Programs should be submitted by mailing a ``bundle'' containing the relevant files to cs302acc@cs.pdx.edu. Bundles can be created by the Unix shar command, which combines the files given by its arguments into a single shell script that, when run, recreates the files. For example, you could submit the files makefile, lex.c, and main.c as follows:
\begin{code}shar makefile lex.c main.c \vert mail cs302acc\end{code}
Do not send mail other than program submissions to cs302acc, as it is not regularly read.

Mailing List

Important information will be distributed throughout the term via a Majordomo list called cs302list. You can subscribe to this list by sending a mail message to majordomo@cs.pdx.edu with no subject line and a message body consisting of the single line
\begin{code}subscribe cs302list\end{code}
Please mail questions to the instructor directly (at apt) rather than to this list; the instructor will copy mail of general interest to the list.

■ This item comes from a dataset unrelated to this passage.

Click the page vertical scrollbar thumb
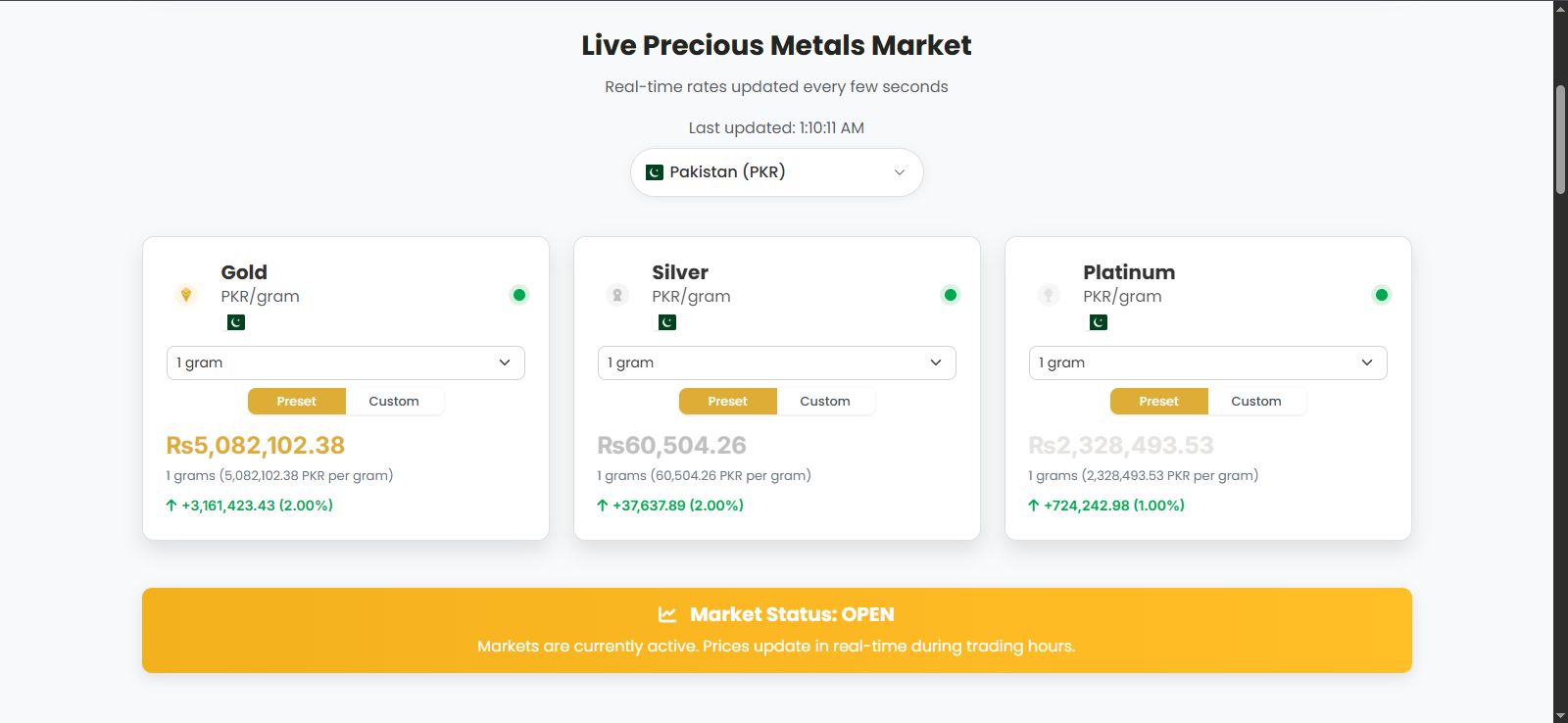Image resolution: width=1568 pixels, height=723 pixels. pyautogui.click(x=1560, y=139)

All dates, including assignment deadlines, are tentative.

Date Asgn ASU Reading Topics
Mar 29 1   introduction; synopsis of backend tasks
  31   Sparc SPARC architecture
Apr 5     syntax and semantics revisited
  7 2   interpreters; review of attribute grammars
  12 1* 7.1,7.6 environments; procedure activations and scope
  14     expressions and statements
  19   8.1-3 intermediate representations; expressions and simple statements
  21   8.4-6 booleans; backpatching
  26   8.7 statements
  28 2* 3 7.2-4 compiled runtime organization
May 3     Midterm Exam (in class)
  5   7.5 parameter passing mechanisms
  10     procedures as parameters; functional programming
  12   9.1-3,9.11-12 code generation; instruction selection
  17 4 9.4-6 naive register allocation
  19 3* 9.7 better register allocation
  24   9.9,10.1-3 optimization principles; instruction scheduling
  26     implementing object-oriented features
  31     No class - Memorial Day holiday
June 2 4*   garbage collection
  7   3:30pm Final Exam


Programming assignments, listed below, are distributed on the dates the assignment number appears in the schedule above and are due when the starred number appears.

1 SPARC machine code exercise
2 interpreter
3 preliminary code generation
4 final code generation


Programs are due by 3:30 p.m. on the specified due date, i.e., just before class. Late programs are not accepted except in extraordinary circumstances, and then preferably by prior arrangement. The project deadlines are there to help you, by forcing you to keep up during the term.

Unless specifically indicated otherwise, all programming assignments must represent your own, individual work. It is permissible to discuss the assignment with other students, but not to share solutions (although you can consult the tutors for help in debugging). Do not, under any circumstances, copy another person's program and submit it as your own. Writing code for use by another or using another's code in any form (even with their permission) will be considered cheating, the penalties for which are described in detail in the CS Department's booklet Undergraduate Programs 1998-1999. In particular, cheating will result in an automatic F for the assignment in question, and a letter to your departmental file.